WORK ORDER :: Each entry should be copied as it stands, leaving the pictures behind.

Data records

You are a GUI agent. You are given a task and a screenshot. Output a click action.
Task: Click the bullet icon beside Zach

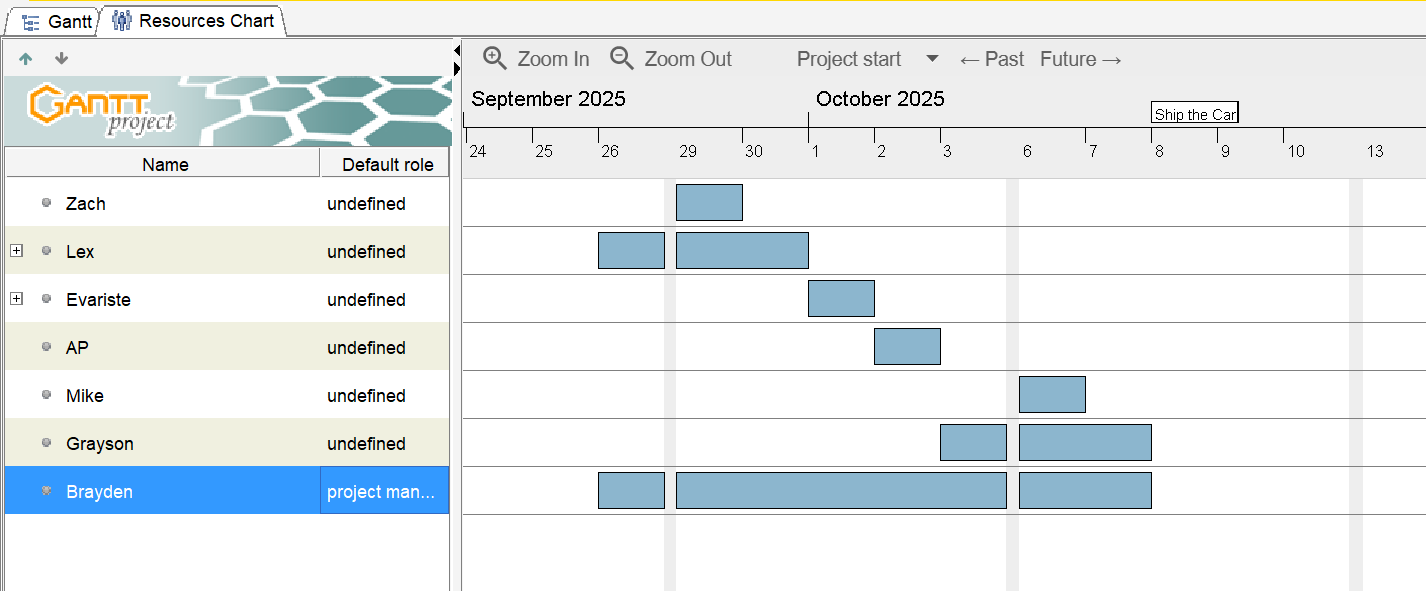(x=46, y=203)
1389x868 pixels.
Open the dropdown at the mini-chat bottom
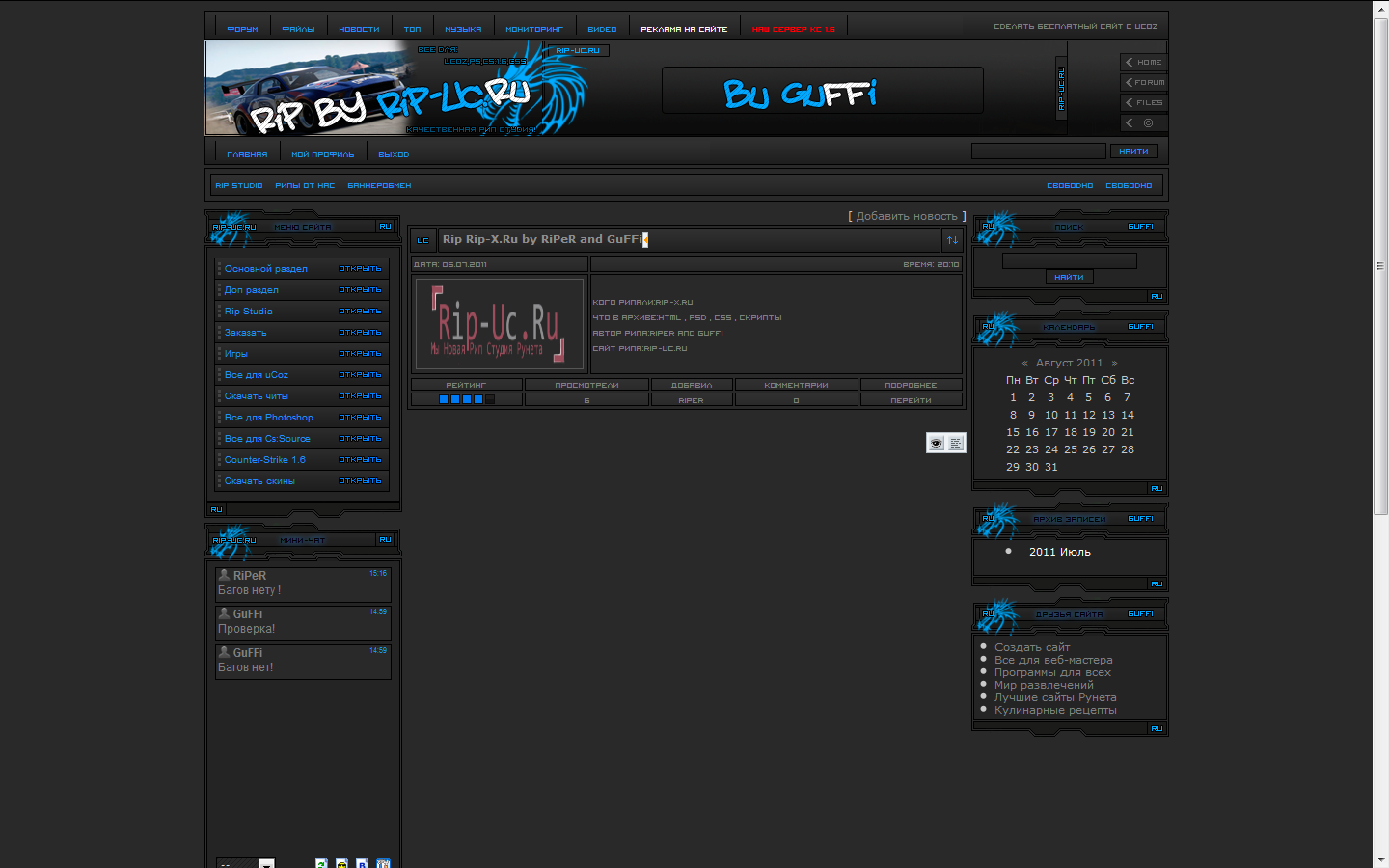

ANSWER ::
You are a GUI agent. You are given a task and a screenshot. Output a click action.
Task: Click the bullet icon beside Zach

(x=46, y=203)
1389x868 pixels.
Open the dropdown at the mini-chat bottom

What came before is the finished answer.